T cell recognition of a tumor-associated glycoprotein and its synthetic carbohydrate epitopes: stimulation of anticancer T cell immunity in vivo.

Abstract

The Thomsen, Friedenreich (TF) and Tn carbohydrate antigens are expressed on the vast majority of human adenocarcinomas and are associated with aggressive behavior of certain tumors. TF and Tn antigens are also expressed on certain murine cancer cell lines including TA3-Ha, a highly lethal, transplantable mammary adenocarcinoma.

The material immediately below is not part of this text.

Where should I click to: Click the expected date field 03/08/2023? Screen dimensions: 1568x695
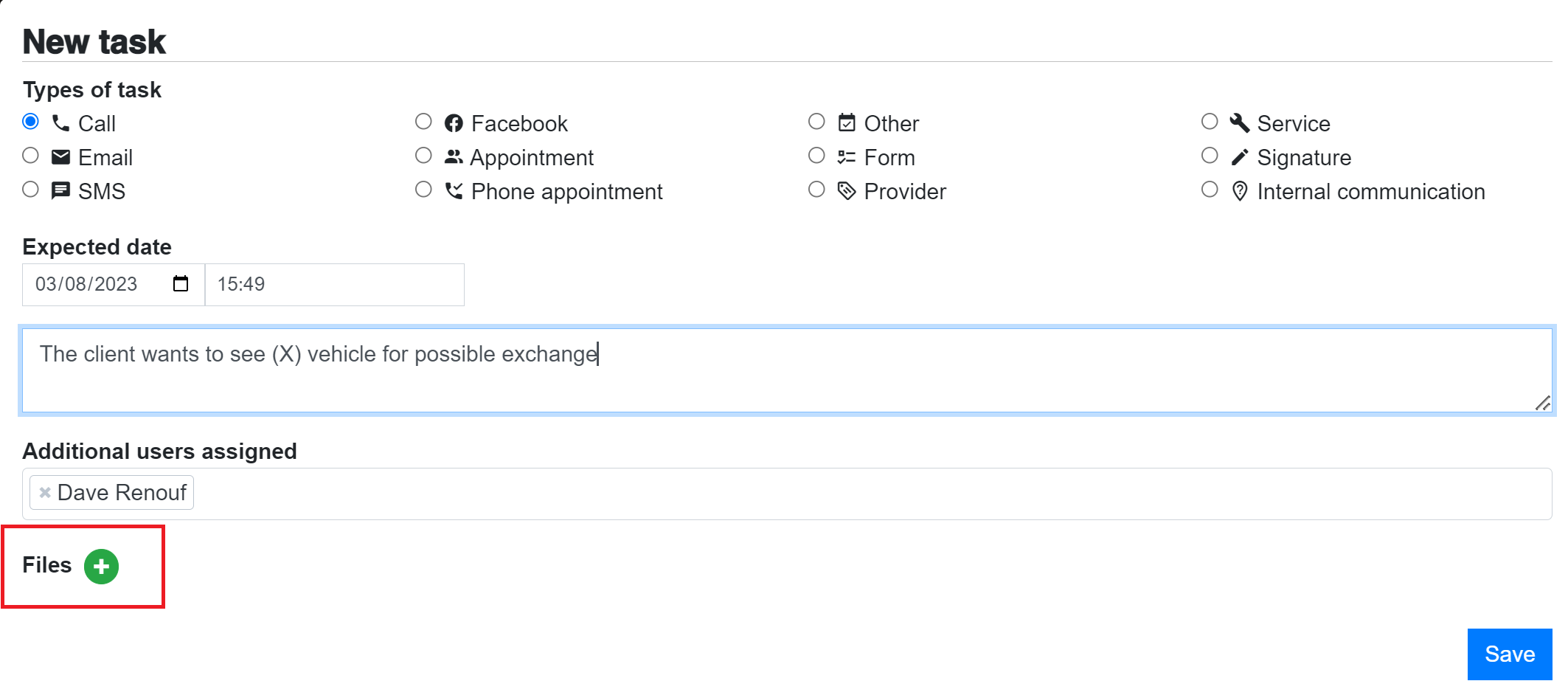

TF and Tn cancer-associated carbohydrate haptens were synthesized, conjugated to protein carriers and used to demonstrate that delayed-type hypersensitivity (DTH) effector T cells can specifically recognize and respond to carbohydrate determinants on the TA3-Ha tumor-associated glycoprotein, epiglycanin. The effector cells were shown to have the helper DTH phenotype (Lyt1+, Lyt2-, Thy1+) and it was demonstrated that they respond to specific carbohydrate determinants in an MHC-restricted fashion. These experiments provide the rationale for the use of synthetic tumor-associated glycoconjugates (S-TAGs) to stimulate anticancer T cell immunity. In support of this hypothesis, it was shown that preimmunization with the appropriate S-TAGs could provide a degree of protection against a subsequent tumor transplant and that antitumor effector Lyt1+, Lyt2- T cells could be generated in vitro using the appropriate S-TAGs as antigens.